● TASK DIRECTIONS: Lines with "agent": pull these out of the listing below.
►
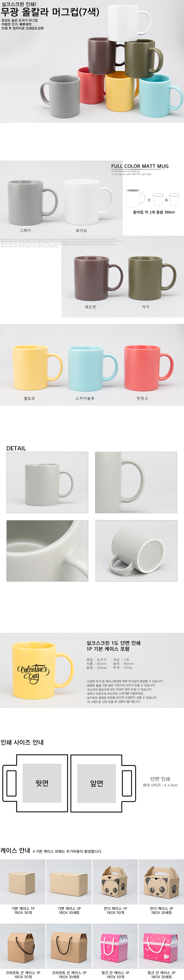Choose the 판다 케이스 2P box

(161, 882)
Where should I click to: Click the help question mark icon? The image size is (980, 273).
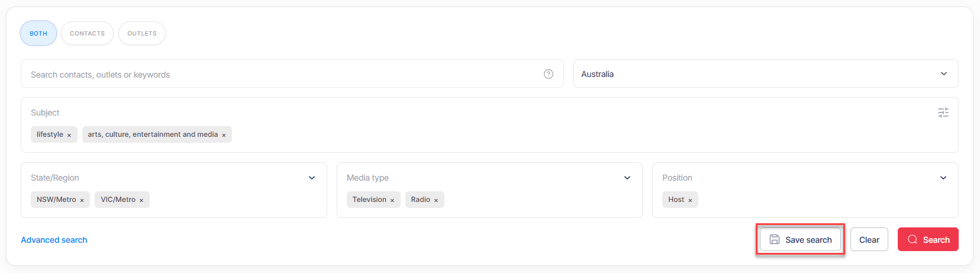coord(549,74)
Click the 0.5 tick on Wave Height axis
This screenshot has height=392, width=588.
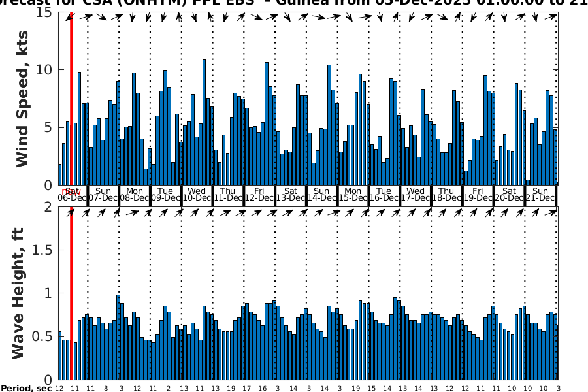(41, 336)
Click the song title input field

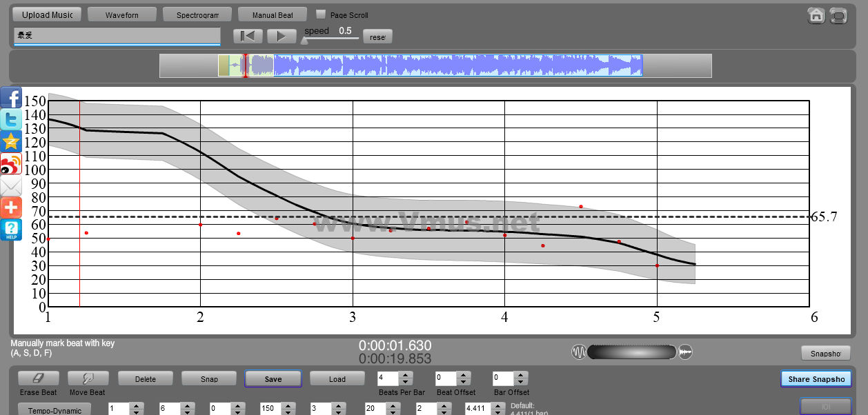117,35
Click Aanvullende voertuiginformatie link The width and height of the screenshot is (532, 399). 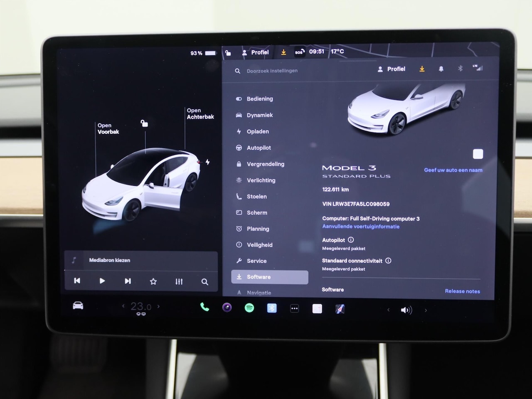(x=361, y=227)
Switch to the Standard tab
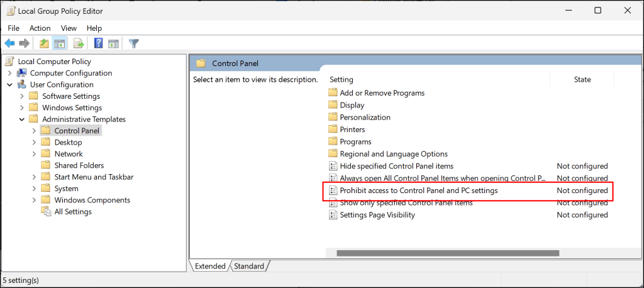The width and height of the screenshot is (644, 288). tap(249, 266)
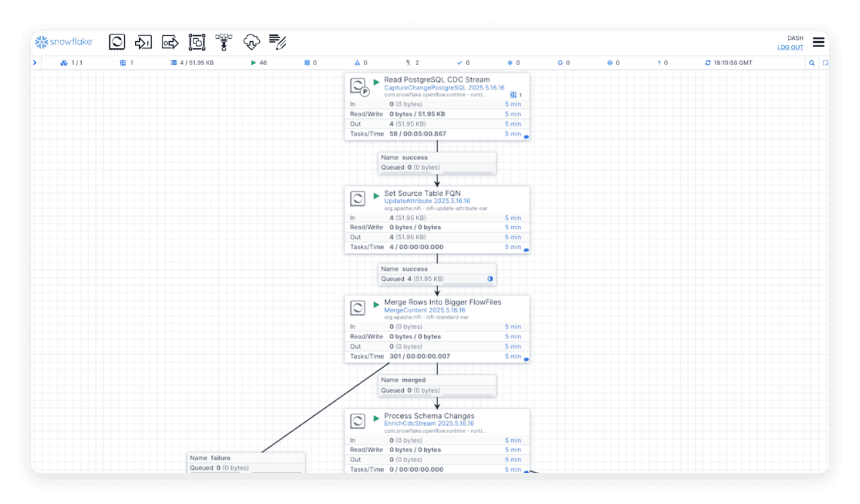Click the comment bubble on Merge Rows processor

(x=525, y=359)
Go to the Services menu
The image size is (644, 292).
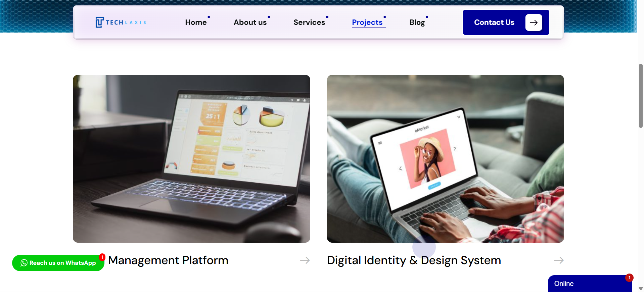(309, 22)
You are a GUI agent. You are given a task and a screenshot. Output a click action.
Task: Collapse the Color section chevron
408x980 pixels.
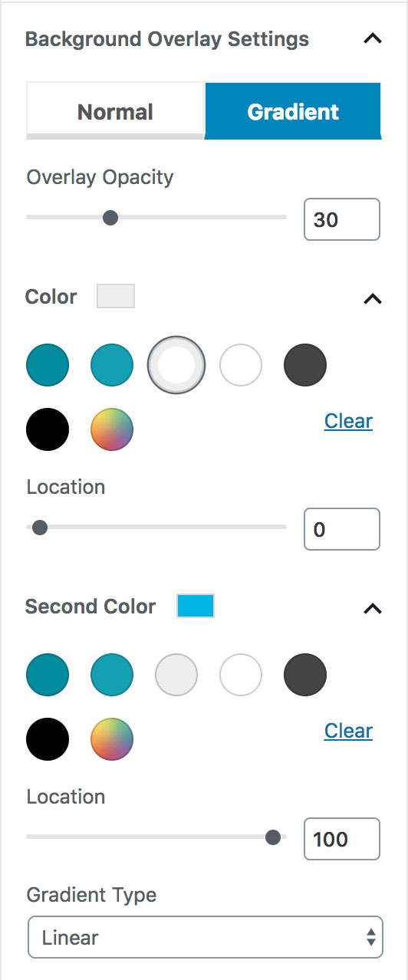[372, 299]
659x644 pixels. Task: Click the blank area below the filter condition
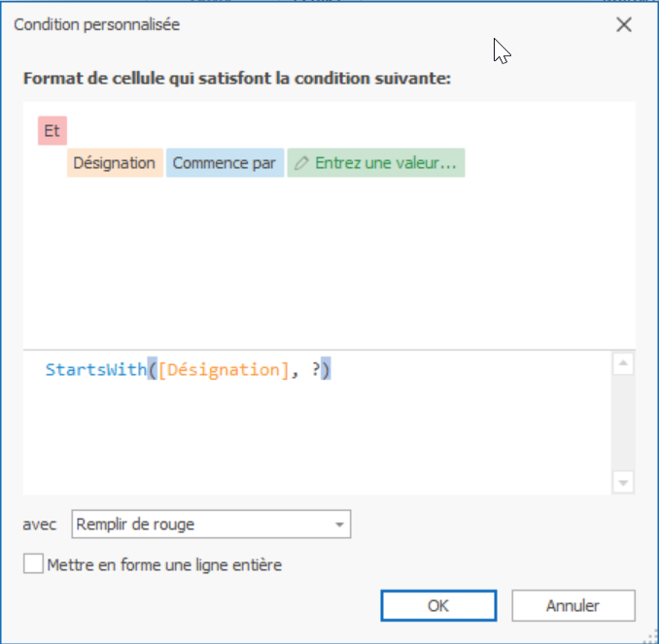tap(330, 262)
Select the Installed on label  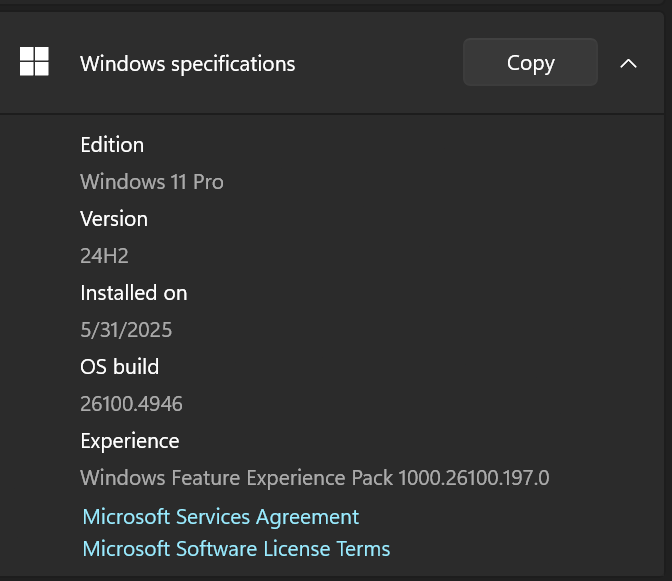pos(134,293)
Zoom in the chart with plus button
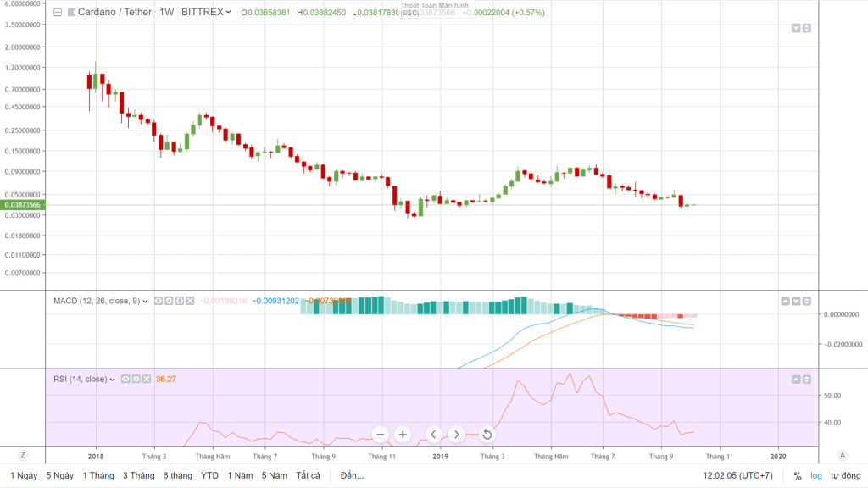The image size is (868, 488). (403, 435)
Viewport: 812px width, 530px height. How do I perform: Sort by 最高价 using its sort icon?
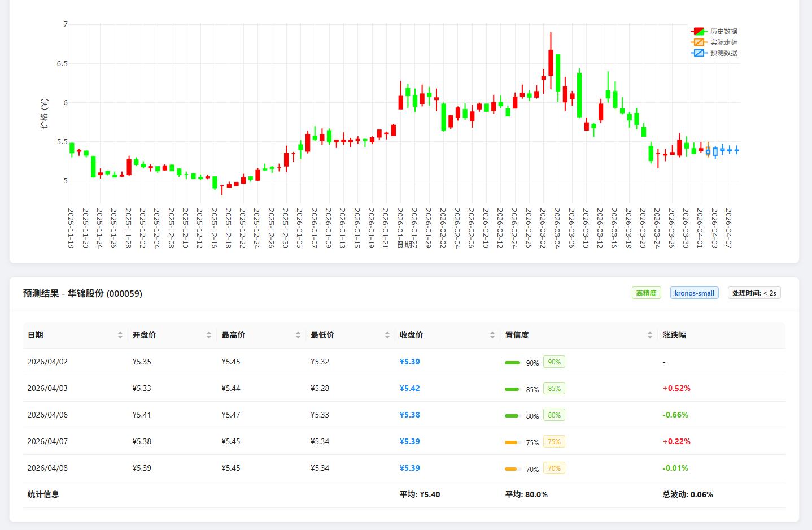(298, 335)
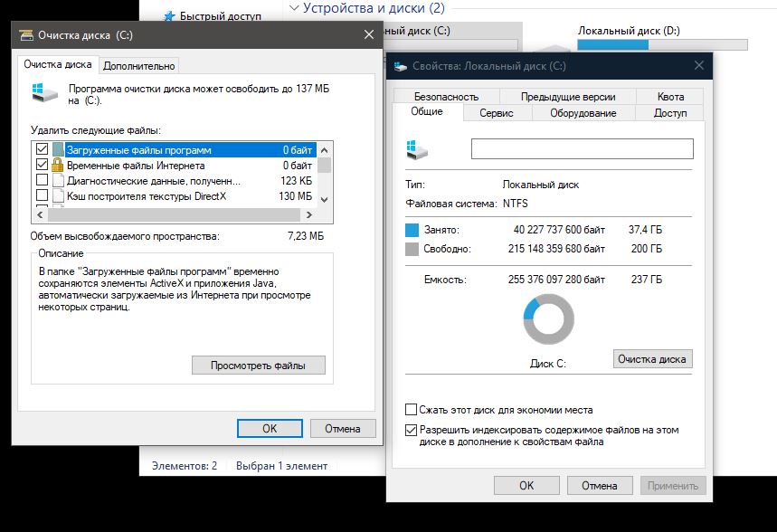Collapse the Устройства и диски section
The height and width of the screenshot is (532, 777).
[x=293, y=8]
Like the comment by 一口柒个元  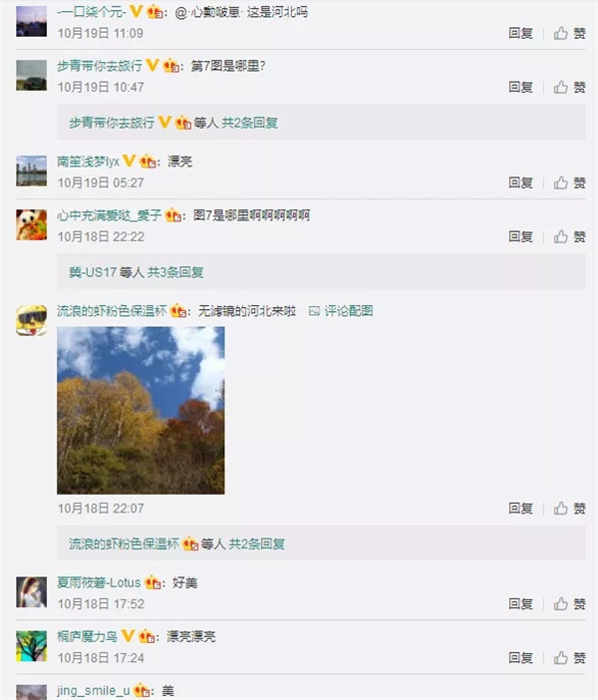click(569, 33)
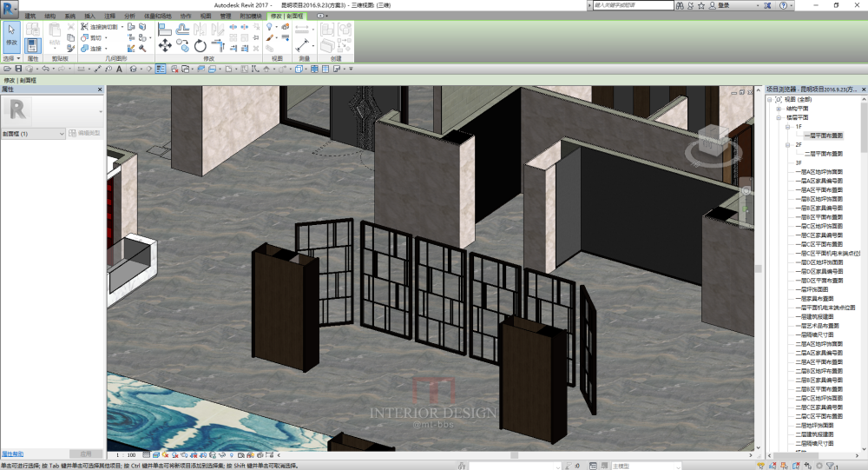Click the Move tool in the ribbon
Screen dimensions: 868x470
165,45
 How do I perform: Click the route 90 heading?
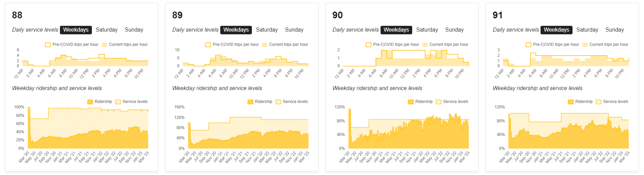pyautogui.click(x=338, y=15)
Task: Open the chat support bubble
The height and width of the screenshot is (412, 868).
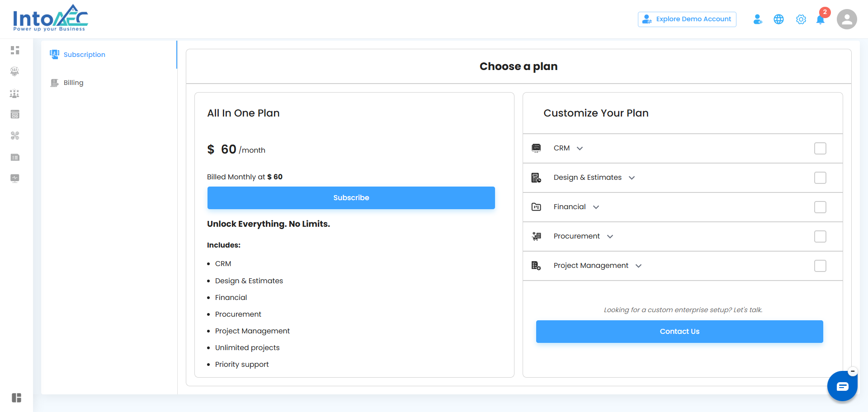Action: point(842,386)
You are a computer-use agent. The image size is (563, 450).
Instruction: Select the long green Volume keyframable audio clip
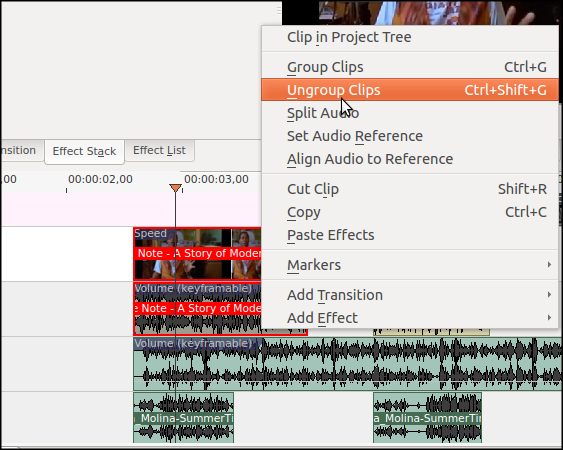point(348,364)
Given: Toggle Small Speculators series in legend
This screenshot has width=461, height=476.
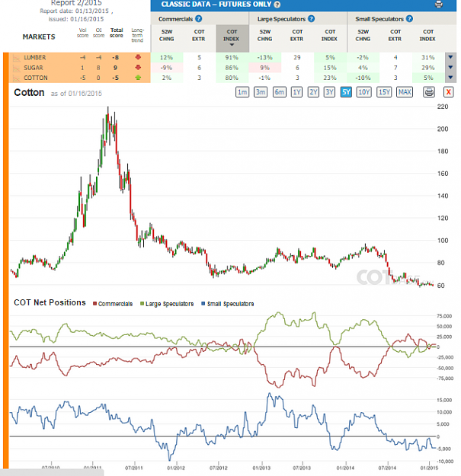Looking at the screenshot, I should (x=228, y=304).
◄
● SOLVED PROBLEM:
You are a GUI agent. You are given a task and a screenshot. Output a click action.
You are a computer-use agent. The image size is (563, 450).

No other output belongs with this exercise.